A system image, as the name suggests, is the image or what you can call a complete copy of the current state of your computer’s hard disk (or any of its partitions). It would include all the system settings, files and the Windows configuration.
You could use a system image to recover your data and computer settings in case of a hard drive crash. However, keep in mind that you cannot restore individual files or settings with this process. It would always be a complete recovery. Hence, it is recommended that you also keep backing up files and folders individually instead of just relying on this system image as your ultimate savior.
In this article, we’ll see how we can create a system image in Windows 7 systems using the backup and restore center. We’ve already introduced it in a previous article ( the article we linked to in the above paragraph ). Lets dive further into its settings.
1. To start with, type backup in the start search bar and you’ll see Backup and Restore showing up in the results. Click on it.
2. On the Backup and Restore Center window, on the left, you’ll find a link that says Create a system image. Click on it.
3. You can backup the system image on an external drive, on DVDs or on a different computer in the network (if that’s an option). You could even back it up on a separate partition on the same hard disk, but that’s not recommended for obvious reasons.
It’ll automatically detect the most appropriate location to back it up. Like, in the following screenshot, you can see that it detected my external hard drive that was plugged in already.
4. Next, you have to select the drives you want to back up.
5. It’ll confirm the settings you selected before it starts creating the image. It also shows the amount of space the image is likely to occupy.

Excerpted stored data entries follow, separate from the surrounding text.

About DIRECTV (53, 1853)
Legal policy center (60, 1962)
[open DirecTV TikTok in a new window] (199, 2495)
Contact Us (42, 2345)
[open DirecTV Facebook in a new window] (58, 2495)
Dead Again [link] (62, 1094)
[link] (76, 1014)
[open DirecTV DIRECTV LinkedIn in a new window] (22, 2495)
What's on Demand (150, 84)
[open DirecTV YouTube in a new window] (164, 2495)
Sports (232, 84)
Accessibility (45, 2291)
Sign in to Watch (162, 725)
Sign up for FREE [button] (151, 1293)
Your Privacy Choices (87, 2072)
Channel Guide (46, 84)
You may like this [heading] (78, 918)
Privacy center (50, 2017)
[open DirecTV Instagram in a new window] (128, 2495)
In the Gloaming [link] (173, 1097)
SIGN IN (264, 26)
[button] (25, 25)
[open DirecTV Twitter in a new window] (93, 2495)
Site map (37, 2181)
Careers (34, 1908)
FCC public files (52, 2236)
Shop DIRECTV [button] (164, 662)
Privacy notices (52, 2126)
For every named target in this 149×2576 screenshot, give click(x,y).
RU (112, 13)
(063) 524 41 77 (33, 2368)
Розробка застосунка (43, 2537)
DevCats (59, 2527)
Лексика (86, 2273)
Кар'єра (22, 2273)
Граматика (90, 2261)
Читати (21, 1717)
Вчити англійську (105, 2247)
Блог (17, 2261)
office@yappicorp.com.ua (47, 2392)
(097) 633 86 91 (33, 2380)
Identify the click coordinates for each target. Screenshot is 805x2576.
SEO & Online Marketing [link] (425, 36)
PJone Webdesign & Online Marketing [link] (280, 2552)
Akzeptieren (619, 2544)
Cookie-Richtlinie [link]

6. Once you hit Start backup, it starts creating the image. Depending on the amount of data you have, it could take anywhere between a few seconds to an hour or two.
7. Once it’s done creating the image, it’ll ask you if you want to create a system repair disc, which you should go ahead and create.
You’ll find the system image folder named as WindowsImageBackup in the location where you saved it ( Yes, you don’t get to choose a folder or a directory…you can only choose the drive where you want to save the image ).
So that was how you create a system image in Windows 7. In Vista systems, the process is almost the same except a few changes in the interface.
If you run a Home or Basic version of Windows Vista/Windows 7 then you won’t find the backup and restore thing, and can’t use what we’ve discussed. But don’t worry, we’ll soon come up with an article that will showcase some useful third party tools to create a system image.